The hype over the Internet of Things may be reaching pitch fever following CES, but the chatter started in earnest last year.


John Chambers, CEO of Cisco, gave a keynote to a packed house predicting that there would be 50 billion connected devices by 2020, while  Sara Silverman starred in a Cisco video offering a peek into the brave new world enabled by the Internet of Things. For all the talk, the installed base of connected devices has grown more slowly than Chambers predicted. Gartner Research predicts just under 5 billion connected devices by the end of 2015—not the 25 billion Cisco hoped.

Still, 5 billion is an awfully large number, and it represents some serious growth. It’s no surprise, then, that this is still a sexy space. Few doubt the potential of the IoT, but the slower-than-expected growth may stem from some key challenges—3 of them, in fact—that are yet to be solved. Nevertheless, the IoT is dominating CES this year, with wifi being embedded in everything from refrigerators to thermostats and entertainment systems.


The amazing IoT scenarios, the boosters predict all depend on one thing: the nirvana of Network effect, wherein small changes at an individual level are harnessed for larger effect. The network effect in action can be seen like this: Nest’s aggregated thermostat data is transmitted to the local electrical utility which uses that information to redeploy power from one, low-demand, part of the city to another to better balance the load on the grid and save energy on a municipal scale.

For now, however, even the hottest IoT devices shown at CES remain monolingual and unable to communicate outside their own simple systems. Your nest may turn on your heat at the right time based on what it learns, but that’s point-to-point connection, not the network effect.

The network effect benefits may be plentiful, but the three main barriers to IoT reaching it still look daunting:

1- Privacy concerns, trust issues, and cybersecurity: The days of the gmail hack look quaint now that whole tranches of personal information get heisted from huge global retailers.

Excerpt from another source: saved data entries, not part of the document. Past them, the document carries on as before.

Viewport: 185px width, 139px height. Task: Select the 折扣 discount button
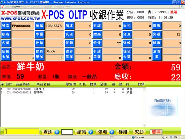[127, 25]
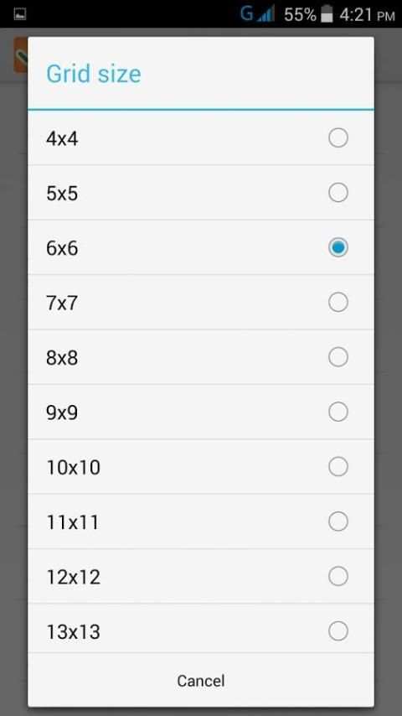Open the picture notification icon in status bar
This screenshot has width=402, height=716.
[x=20, y=14]
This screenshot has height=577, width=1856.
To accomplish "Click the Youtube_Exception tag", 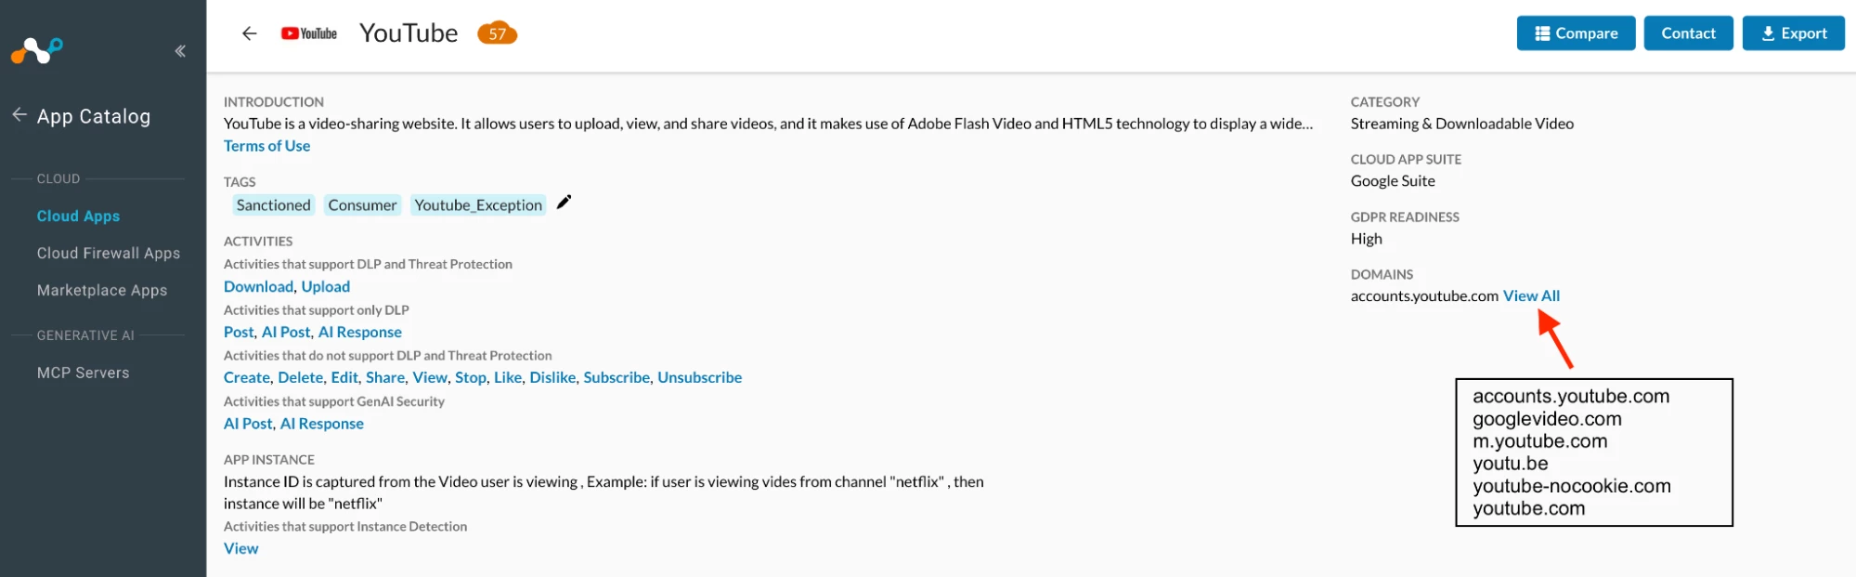I will coord(478,205).
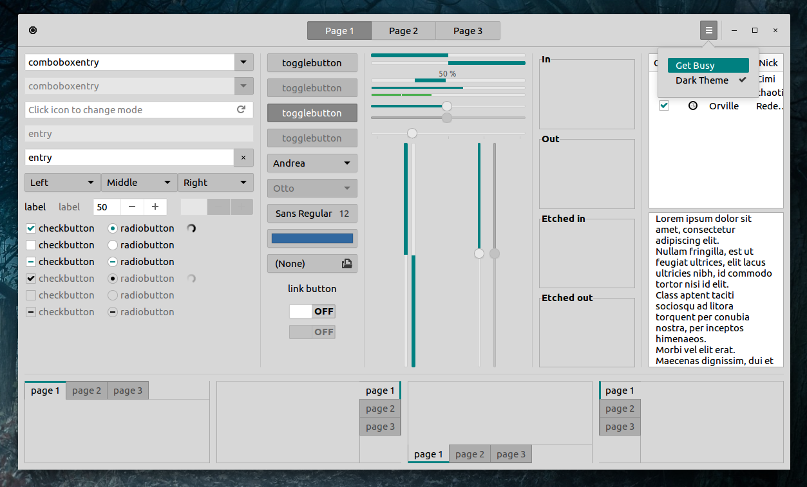Screen dimensions: 807x487
Task: Click the hamburger menu icon
Action: (708, 30)
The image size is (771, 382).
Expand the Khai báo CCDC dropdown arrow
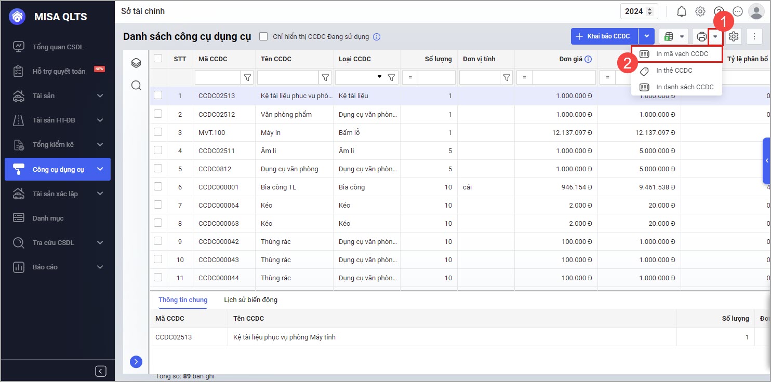pyautogui.click(x=646, y=36)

Scare stories of computer viruses have been replaced by the truly terrifying prospect of having your computer held for ransom. That’s all digital ephemera. Losses like that don’t keep you out in the cold. Things get freakier when your house gets involved. Getting your house hacked could be a far more personal and consequential violation. Imagine coming home from work to find your house is locked down unless you pay some gang of cyber criminals an exorbitant fee!

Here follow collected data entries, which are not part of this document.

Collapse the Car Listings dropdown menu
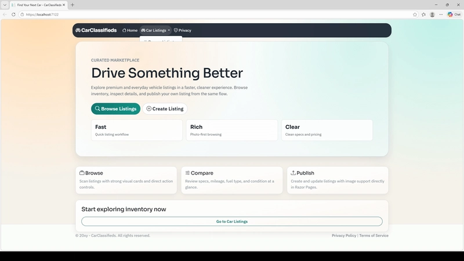This screenshot has height=261, width=464. [x=155, y=30]

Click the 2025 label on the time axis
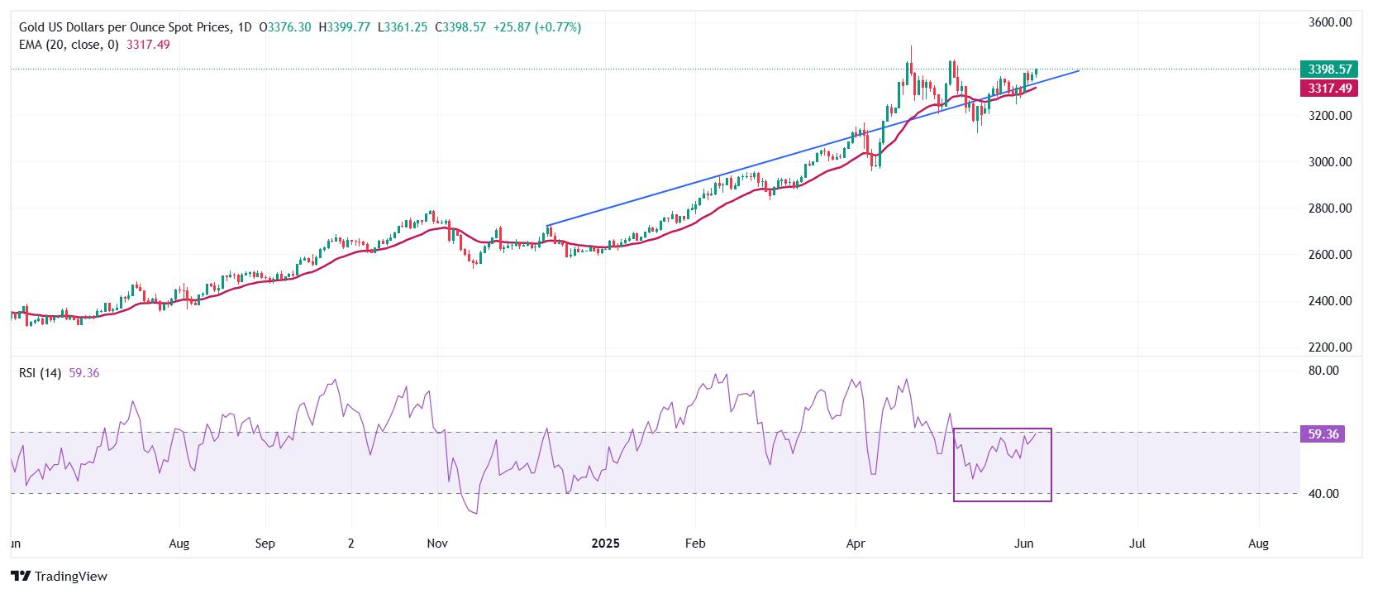click(x=606, y=544)
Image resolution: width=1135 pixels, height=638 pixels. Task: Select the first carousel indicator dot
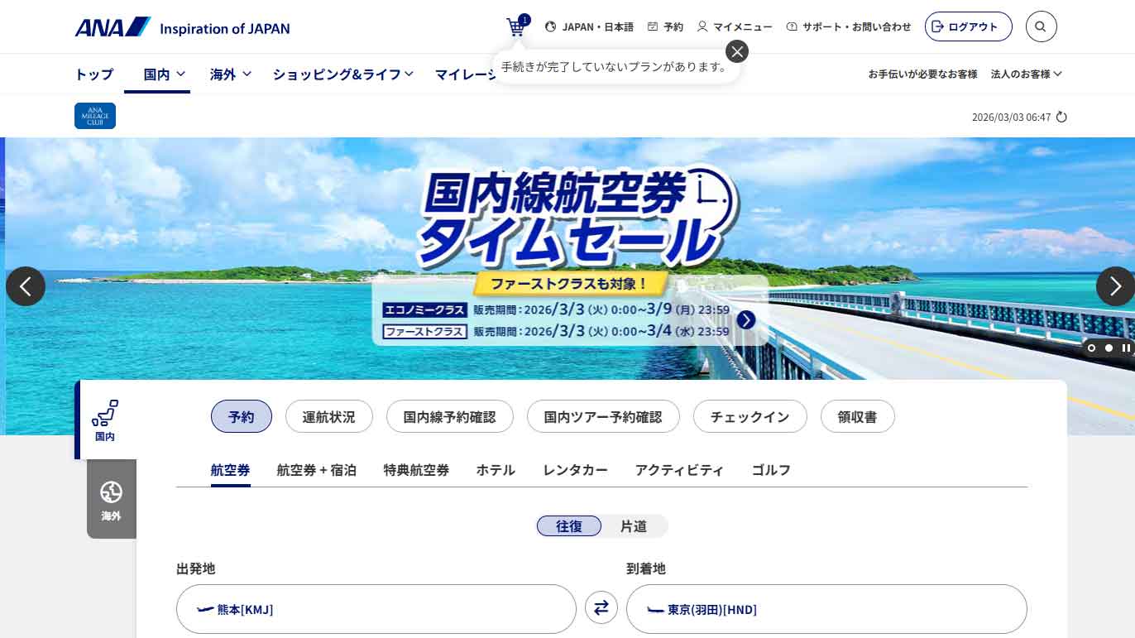coord(1092,348)
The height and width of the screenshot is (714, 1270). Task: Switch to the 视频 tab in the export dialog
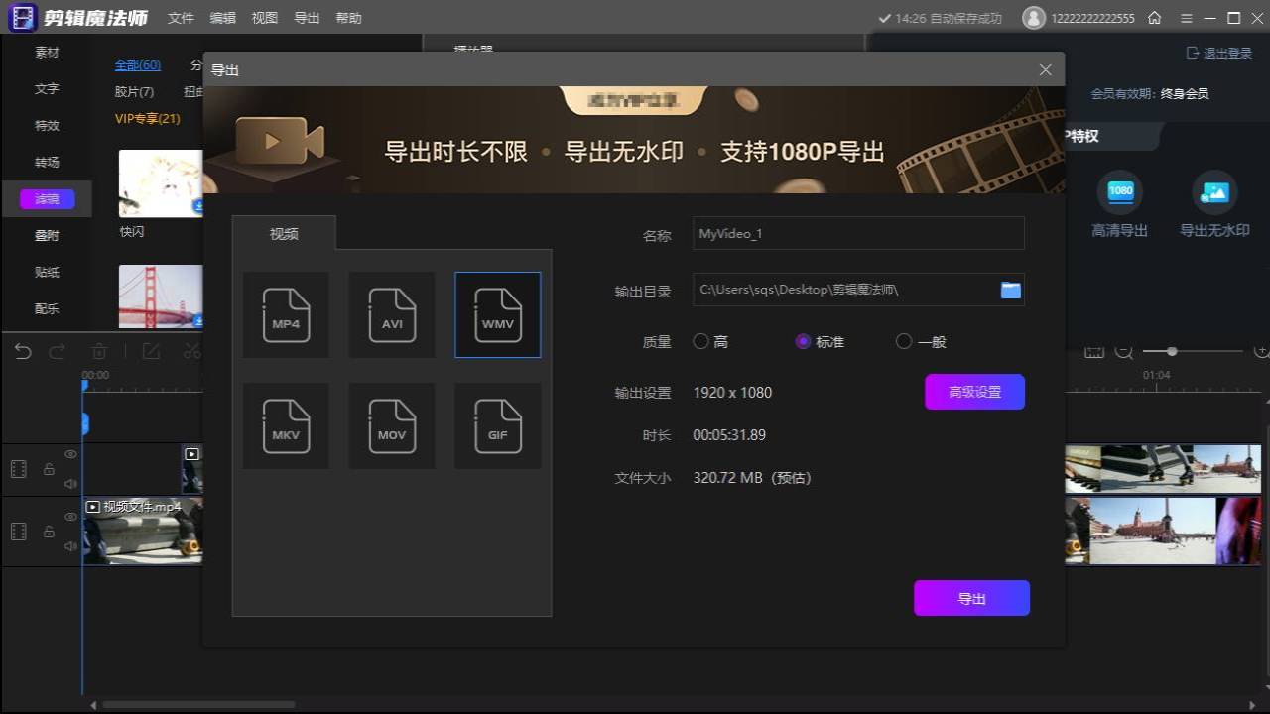point(284,234)
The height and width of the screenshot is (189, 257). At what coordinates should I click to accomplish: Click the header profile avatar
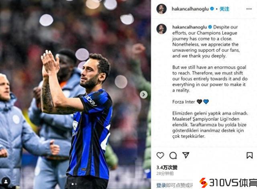point(161,9)
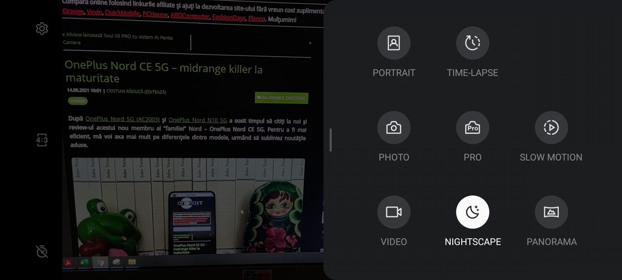Switch to Video mode icon

point(394,212)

2- Internal interoperability: Your devices can’t speak to one another yet. They need to start. The “Works with nest” program is starting to bring other manufacturers together into a shared language, but that requires you to choose your car or washing machine based on its ability to speak nest. That’s not real interoperability. That will come when the sensor on your Nest that sees no internal motion can cross check to detect if your phone is on the wifi network to make sure you are actually out of the home. Armed with that information, the refrigerator slows down the cooling since it is unlikely to get opened and the Roomba vacuum starts cleaning the house.

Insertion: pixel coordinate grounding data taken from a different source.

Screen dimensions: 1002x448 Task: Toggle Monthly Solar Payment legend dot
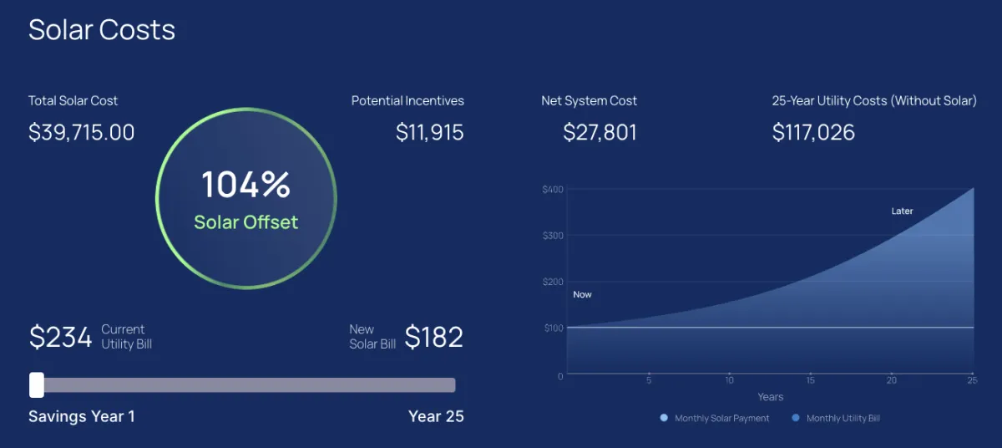664,418
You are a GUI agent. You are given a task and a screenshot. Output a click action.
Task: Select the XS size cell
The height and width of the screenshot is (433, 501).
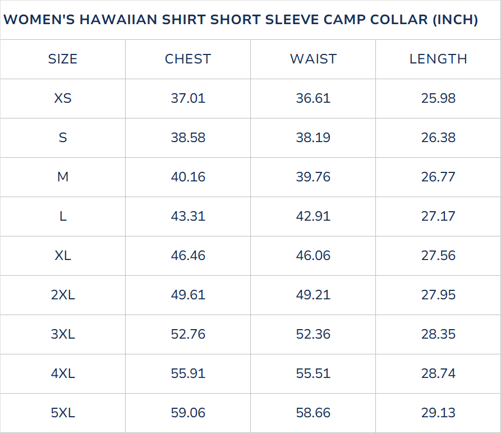tap(63, 98)
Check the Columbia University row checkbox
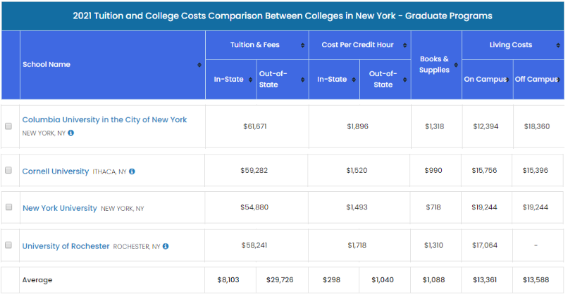The height and width of the screenshot is (297, 568). click(x=8, y=126)
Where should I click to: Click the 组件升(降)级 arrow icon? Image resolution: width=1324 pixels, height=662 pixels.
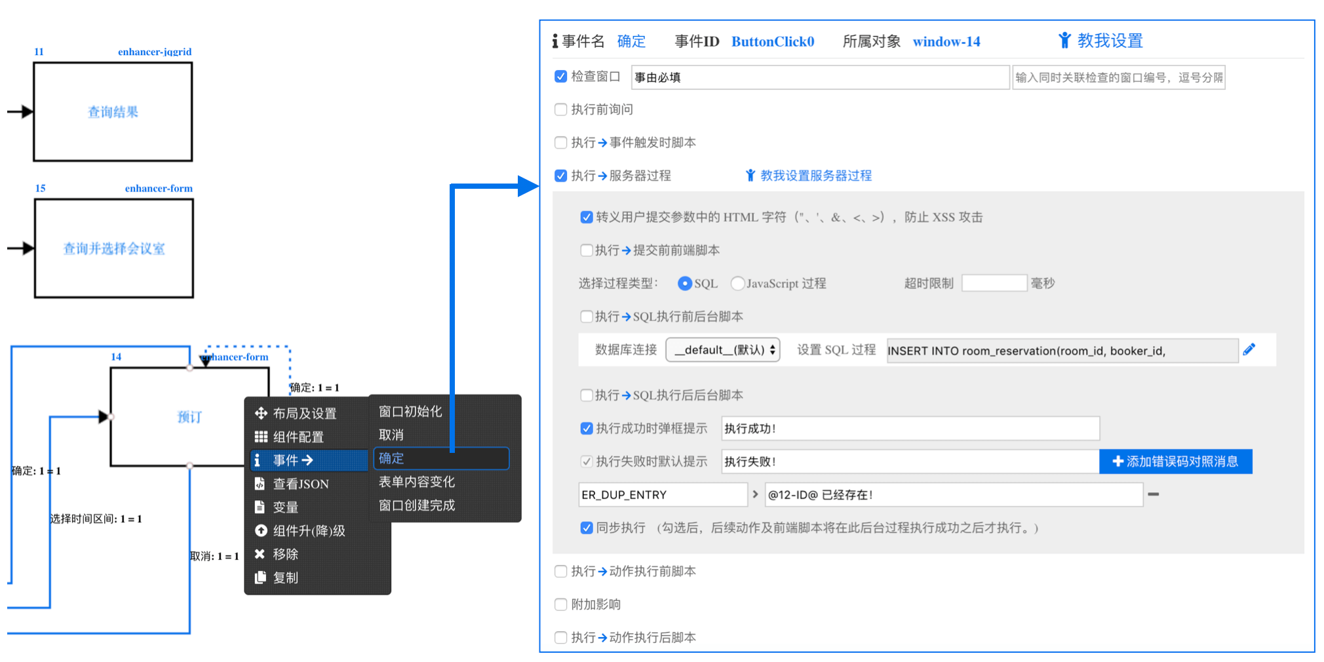(261, 530)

3- External interoperability: Things will get interesting when the IoT starts interfacing with large-scale external systems. Right now, these individual, small-scale IoT networks are like the early computer systems—small, local networks that barely connected with one another. The internet brought external interoperability, and just look at what happened as a result. We’re at an inflection point with the IoT. Mobile phone carriers, for example, know population density and location. They could use that to increase the frequency of subway trains or buses—if only they were motivated and able to share.

Profound though they may be, those barriers can be overcome.  It’s going to take two big developments:

First, we need a Switzerland-like platform allowing connected devices to communicate with one another, making collaboration easy and advantageous.

Second, manufactures need rewards to encourage creation of devices that are more interoperable.


Until then, the only option left to consumers may be to set up their own House of Coates, a technical experiment where Tom Coates made his house tweet updates to the world.